Porte médio. Na Autêntica se destaca a boa estrutura de palco e sua capacidade para 400 pessoas TM0131101505

Se a internet mudaria para sempre a relação que as pessoas têm com a música, com a supremacia dos downloads sobre os CDs, gerando uma nova ordem (econômica) na relação público, gravadoras e artistas, a mesma lógica parece imperar quando se observa o cenário da música autoral em Belo Horizonte, e, principalmente, a relação que seu público tem com os artistas. Desde as tradicionais casas de shows de música independente (como Matriz e A Obra) às recém-inauguradas (A Autêntica, por exemplo), é possível sentir uma dificuldade em se atrair a “moçada” para ouvir música autoral e, principalmente, o rock.

De modo similar, a profusão de atrações musicais na cidade parece não ser acompanhada pelo público, que já se mostrou mais entusiasmado com o que acontecia nos palcos independentes da cidade. “Antes, as pessoas que gostavam de música convergiam para o mesmo lugar. Cadê essa galera?”, indaga Bart Ramos, da 53HC, que organiza, há nove anos, o festival Flaming Night, com artistas da cena independente “É verdade que, quando começamos, não havia a quantidade de coisas que acontecem hoje na cidade”, pondera.

A Flaming Night parte da ideia de um festival difuso, que, ao invés de concentrar suas atrações, as deixa espalhadas em algumas ocasiões durante o ano. Assim, já foram feitas 28 edições. Em média, ocorriam cinco “nights” por ano. No entanto, em 2015, já no ritmo de “Então, É Natal”, o evento acontece somente agora pela primeira vez. “Eu me lembro da edição de 2010, com bandas ainda pouco conhecidas. Colocamos mais de mil pessoas no Lapa Multishow (espaço que se transformou em estacionamento recentemente). Hoje, estamos com uma procura muito menor na venda antecipada”, ressalta Bart.

Hoje, a 29ª edição recebe um dos ícones do hardcore, o Dead Fish, os goianos da Hellbenders, além das atrações locais Lively Water e Refuzer. “O Dead Fish já tem mais de dez discos, não precisa provar nada pra ninguém, e o Hellbenders é uma das bandas mais promissoras que a gente tem no Brasil na atualidade. Os caras foram para os EUA e gravaram no mesmo estúdio que o Foo Fighters e o Queens of the Stone Age. Os norte-americanos querem vê-los, e aqui não?”, reclama Bart.

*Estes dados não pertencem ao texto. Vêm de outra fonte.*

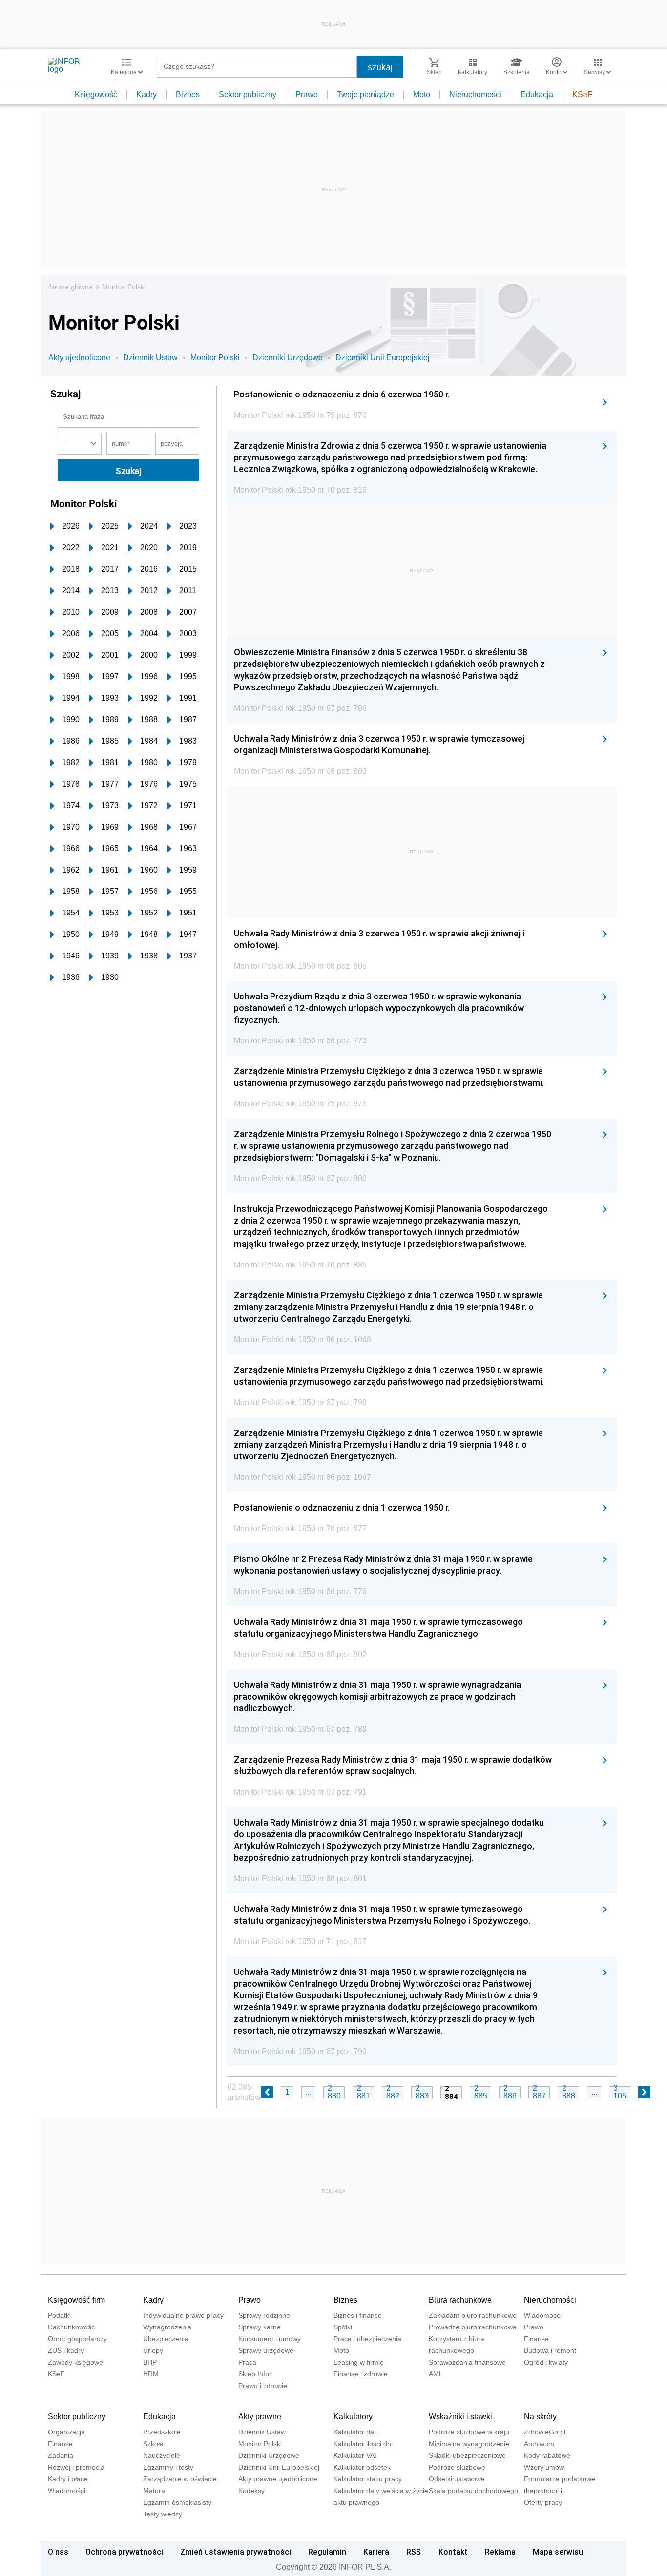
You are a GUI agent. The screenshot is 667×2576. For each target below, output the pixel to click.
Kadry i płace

Com mais de 40 anos de idade e muitos deles dedicados às produções de música independente, Bart alfineta os mais novos: “A festinha de DJ está sempre cheia, né? Será que música é só para dançar agora?”. Outro ícone da cena independente e noturna de BH, Claudão Pilha – que está à frente da Obra – não concorda plenamente com Bart. “As pessoas gostam de sair para dançar. Tem gente que nem era nascida quando A Obra abriu (a casa tem 18 anos de atividades) e que hoje frequenta o espaço. Aquela turma ficou velha, se casou, teve filhos, sei lá. Os tempos são outros”, pontua.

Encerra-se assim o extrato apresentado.